ИСХОДНЫЕ ДАННЫЕ
▬▬▬

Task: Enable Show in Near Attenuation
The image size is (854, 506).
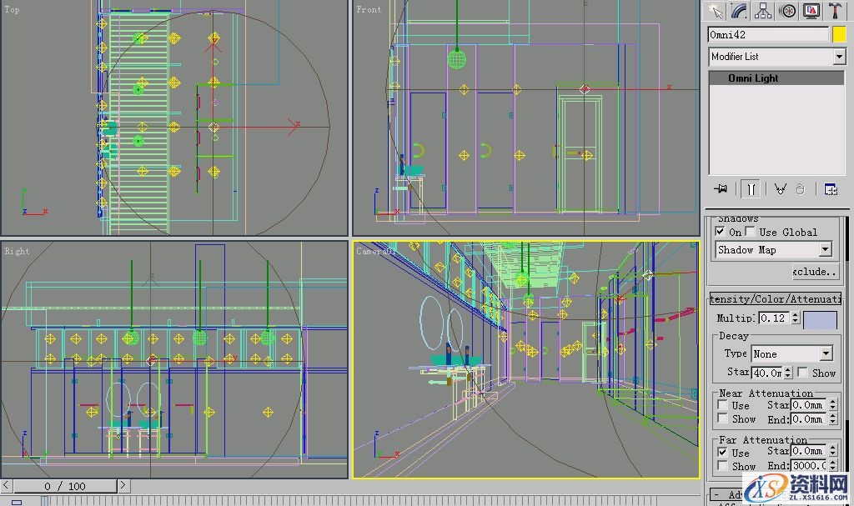Action: click(722, 419)
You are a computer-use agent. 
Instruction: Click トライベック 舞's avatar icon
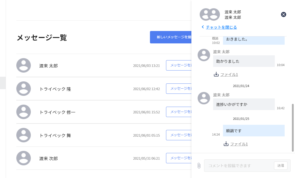24,135
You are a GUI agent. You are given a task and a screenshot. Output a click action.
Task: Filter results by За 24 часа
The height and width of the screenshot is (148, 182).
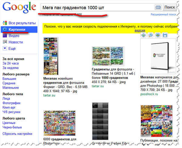(x=11, y=64)
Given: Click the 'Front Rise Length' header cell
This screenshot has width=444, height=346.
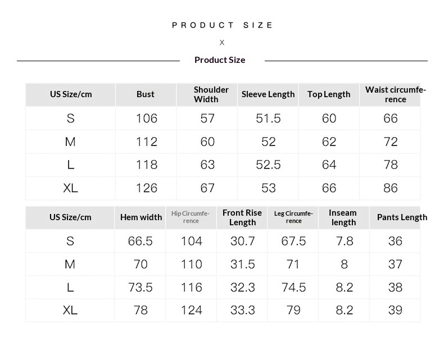Looking at the screenshot, I should tap(242, 217).
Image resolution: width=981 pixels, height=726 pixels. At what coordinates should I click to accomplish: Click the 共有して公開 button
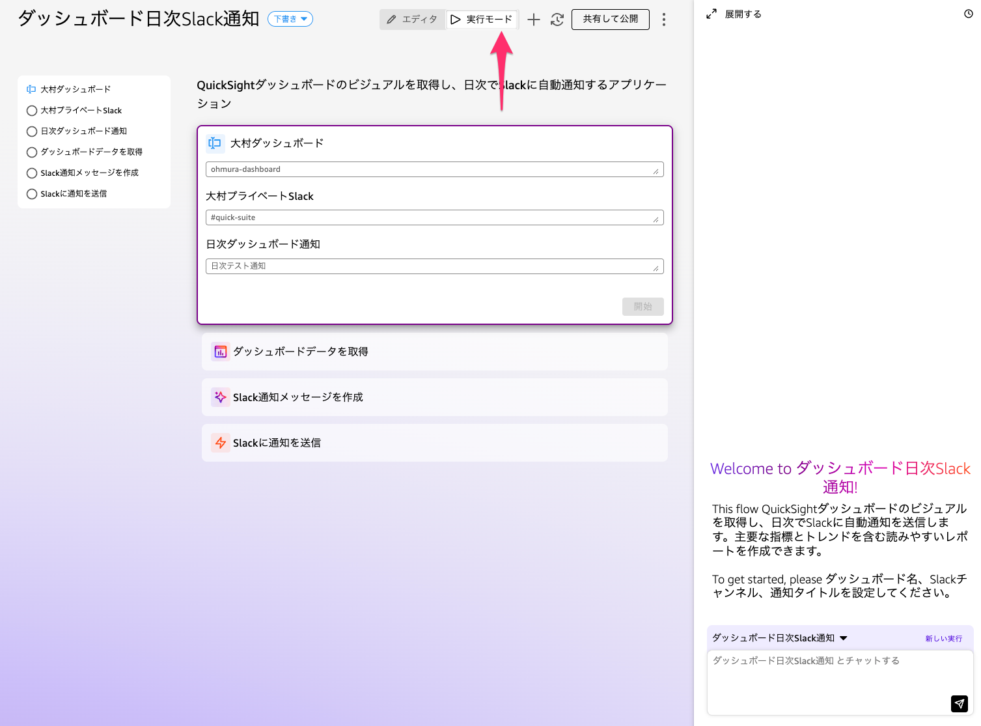click(610, 20)

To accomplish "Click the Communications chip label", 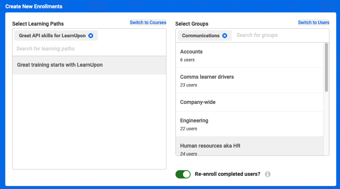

▬▬▬

УСЛОВИЕ ЗАДАНИЯ
Перепишите все приведённые выше данные слово в слово, пропустив изображения.

РЕШЕНИЕ НИЖЕ
Task: Enable Show in Near Attenuation
The image size is (854, 506).
Action: click(722, 419)
You are a computer-use agent. 
Instruction: Click トライベック 舞's avatar icon
24,135
You are a GUI agent. You are given a task and a screenshot. Output a click action.
Task: Filter results by За 24 часа
The height and width of the screenshot is (148, 182).
(x=11, y=64)
Given: Click the 'Front Rise Length' header cell
This screenshot has width=444, height=346.
Looking at the screenshot, I should tap(242, 217).
Image resolution: width=981 pixels, height=726 pixels. At what coordinates should I click to accomplish: Click the 共有して公開 button
click(610, 20)

To accomplish "Click the Communications chip label", 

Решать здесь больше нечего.